Bu projenin bir parçası olarak UNDP, yerel halkı ve ilgili paydaşları Neptün deniz çayırlarının önemi ve istilacı deniz üzümünün zararları konusunda bilgilendirme çalışmalarına devam ediyor. Bu amaçla farkındalık yaratmak için çeşitli materyaller, reklam panoları ve afişler kullanılıyor.
Ayvalık’taki çalışma, UNDP’nin Tarım ve Orman Bakanlığı Doğa Koruma ve Milli Parklar Genel Müdürlüğü ile birlikte yürüttüğü “Denizel İstilacı Yabancı Türler” (MarIAS) projesi kapsamında gerçekleştiriliyor. 3,3 milyon ABD dolarlık Küresel Çevre Fonu (GEF) desteğiyle yürütülen bu girişim, istilacı türlerle mücadele ve deniz ekosistemlerinin direncini artırmayı hedefliyor.
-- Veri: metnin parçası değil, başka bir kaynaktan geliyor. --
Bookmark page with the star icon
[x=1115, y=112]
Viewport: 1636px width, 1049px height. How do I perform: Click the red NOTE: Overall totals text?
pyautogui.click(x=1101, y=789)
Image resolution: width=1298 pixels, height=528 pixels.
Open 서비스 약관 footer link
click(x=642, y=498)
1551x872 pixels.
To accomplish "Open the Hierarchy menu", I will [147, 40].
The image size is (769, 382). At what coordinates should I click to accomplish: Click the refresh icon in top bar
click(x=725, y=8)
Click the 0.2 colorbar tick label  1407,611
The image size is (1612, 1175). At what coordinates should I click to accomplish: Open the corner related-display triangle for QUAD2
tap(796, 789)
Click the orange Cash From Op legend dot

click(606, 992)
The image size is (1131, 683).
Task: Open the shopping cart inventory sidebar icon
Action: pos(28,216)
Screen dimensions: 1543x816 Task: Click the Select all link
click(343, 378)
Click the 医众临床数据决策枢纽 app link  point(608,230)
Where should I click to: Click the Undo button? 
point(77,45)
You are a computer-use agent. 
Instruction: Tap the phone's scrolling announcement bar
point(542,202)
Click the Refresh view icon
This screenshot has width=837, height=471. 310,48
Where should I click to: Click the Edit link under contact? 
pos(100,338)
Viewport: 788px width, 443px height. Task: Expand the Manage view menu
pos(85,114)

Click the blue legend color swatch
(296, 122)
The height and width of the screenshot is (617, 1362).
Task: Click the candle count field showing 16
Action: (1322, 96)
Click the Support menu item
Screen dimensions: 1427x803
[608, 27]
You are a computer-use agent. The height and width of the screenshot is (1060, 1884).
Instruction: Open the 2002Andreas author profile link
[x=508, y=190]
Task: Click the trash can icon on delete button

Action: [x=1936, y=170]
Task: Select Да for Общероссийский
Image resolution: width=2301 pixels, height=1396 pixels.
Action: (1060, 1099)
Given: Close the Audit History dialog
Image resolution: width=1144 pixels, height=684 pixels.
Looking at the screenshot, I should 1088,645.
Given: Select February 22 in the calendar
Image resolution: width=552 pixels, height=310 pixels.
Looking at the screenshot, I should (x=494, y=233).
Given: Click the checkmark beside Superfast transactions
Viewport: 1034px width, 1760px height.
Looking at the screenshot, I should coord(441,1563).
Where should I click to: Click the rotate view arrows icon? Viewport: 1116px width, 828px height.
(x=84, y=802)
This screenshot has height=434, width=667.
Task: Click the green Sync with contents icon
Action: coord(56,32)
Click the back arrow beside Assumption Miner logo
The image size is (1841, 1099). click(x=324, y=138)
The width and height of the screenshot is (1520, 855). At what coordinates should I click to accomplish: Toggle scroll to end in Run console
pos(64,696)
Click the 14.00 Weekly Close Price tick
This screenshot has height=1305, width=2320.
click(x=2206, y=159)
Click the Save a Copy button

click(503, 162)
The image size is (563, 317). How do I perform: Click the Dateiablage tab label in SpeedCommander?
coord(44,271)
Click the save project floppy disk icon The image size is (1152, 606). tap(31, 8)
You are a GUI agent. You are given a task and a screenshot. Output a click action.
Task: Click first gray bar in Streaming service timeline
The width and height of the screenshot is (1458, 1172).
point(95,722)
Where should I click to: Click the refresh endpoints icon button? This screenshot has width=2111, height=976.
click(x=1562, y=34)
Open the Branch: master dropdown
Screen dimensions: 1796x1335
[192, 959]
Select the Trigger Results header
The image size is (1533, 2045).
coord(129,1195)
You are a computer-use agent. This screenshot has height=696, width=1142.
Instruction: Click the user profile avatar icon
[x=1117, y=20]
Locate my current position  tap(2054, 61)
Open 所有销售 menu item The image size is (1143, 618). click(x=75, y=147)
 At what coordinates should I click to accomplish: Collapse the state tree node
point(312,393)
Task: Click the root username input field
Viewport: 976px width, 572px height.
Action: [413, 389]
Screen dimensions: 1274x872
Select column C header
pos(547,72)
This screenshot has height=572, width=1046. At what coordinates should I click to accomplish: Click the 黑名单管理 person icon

Türkiye kıyılarında tespit edilen 539 denizel yabancı türden 105’i istilacı olarak kabul ediliyor ve bunlar ülkenin biyoçeşitliliği için önemli bir tehdit oluşturuyor.
Proje çerçevesinde, Ayvalık Adaları Tabiat Parkı’nın yanı sıra Kırklareli’deki İğneada Longoz Ormanları Milli Parkı, Balıkesir Güney Marmara Adaları ve Hatay’daki Samandağ’da da istilacı türlere yönelik yönetim planları uygulanıyor. UNDP, bu pilot bölgelerde istilacı türlerle mücadele etmek için Doğa Araştırmaları Derneği ile iş birliği yapıyor.